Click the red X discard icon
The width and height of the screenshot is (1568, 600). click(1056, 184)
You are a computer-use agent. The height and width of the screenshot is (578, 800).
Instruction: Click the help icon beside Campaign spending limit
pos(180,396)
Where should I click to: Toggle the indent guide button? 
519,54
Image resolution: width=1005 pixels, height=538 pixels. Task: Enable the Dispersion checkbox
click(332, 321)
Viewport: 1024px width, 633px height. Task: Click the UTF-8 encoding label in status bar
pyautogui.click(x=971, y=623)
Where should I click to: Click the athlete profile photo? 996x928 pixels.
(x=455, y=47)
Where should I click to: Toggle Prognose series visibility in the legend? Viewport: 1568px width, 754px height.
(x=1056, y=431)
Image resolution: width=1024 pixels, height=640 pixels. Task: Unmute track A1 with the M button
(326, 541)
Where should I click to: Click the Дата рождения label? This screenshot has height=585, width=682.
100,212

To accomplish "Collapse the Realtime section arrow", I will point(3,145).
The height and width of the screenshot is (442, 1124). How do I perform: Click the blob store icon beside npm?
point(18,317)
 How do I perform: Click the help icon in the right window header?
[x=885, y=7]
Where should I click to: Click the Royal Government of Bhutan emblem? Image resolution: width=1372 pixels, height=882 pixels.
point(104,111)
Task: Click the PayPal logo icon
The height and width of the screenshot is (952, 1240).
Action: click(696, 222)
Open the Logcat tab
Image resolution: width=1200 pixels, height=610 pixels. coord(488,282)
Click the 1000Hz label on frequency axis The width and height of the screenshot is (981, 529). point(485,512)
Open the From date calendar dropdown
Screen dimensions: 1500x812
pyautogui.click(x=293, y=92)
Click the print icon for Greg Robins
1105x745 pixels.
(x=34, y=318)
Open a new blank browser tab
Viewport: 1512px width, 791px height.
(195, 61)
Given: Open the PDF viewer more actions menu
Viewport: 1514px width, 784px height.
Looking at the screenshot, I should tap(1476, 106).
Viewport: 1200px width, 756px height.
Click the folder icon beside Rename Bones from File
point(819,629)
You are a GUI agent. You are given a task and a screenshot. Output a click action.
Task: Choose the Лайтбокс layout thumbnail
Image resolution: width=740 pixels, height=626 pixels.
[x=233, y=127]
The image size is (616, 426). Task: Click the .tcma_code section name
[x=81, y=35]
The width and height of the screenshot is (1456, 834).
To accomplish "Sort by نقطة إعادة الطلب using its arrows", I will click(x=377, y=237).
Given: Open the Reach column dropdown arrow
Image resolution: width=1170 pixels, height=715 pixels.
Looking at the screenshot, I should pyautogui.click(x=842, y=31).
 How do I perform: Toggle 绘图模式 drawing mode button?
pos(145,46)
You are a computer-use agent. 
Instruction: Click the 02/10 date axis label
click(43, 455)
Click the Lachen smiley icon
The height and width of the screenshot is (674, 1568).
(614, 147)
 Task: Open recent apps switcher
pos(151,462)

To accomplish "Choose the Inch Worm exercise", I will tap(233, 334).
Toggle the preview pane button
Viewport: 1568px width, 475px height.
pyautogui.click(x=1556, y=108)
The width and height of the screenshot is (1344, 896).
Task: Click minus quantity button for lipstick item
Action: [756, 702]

---+---

» Description of the task: In the records above, find each line holding "accomplish" and copy it.

» Task response:
To accomplish "Collapse the Realtime section arrow", I will point(3,145).
To accomplish "Sort by نقطة إعادة الطلب using its arrows", I will click(x=377, y=237).
To accomplish "Choose the Inch Worm exercise", I will tap(233, 334).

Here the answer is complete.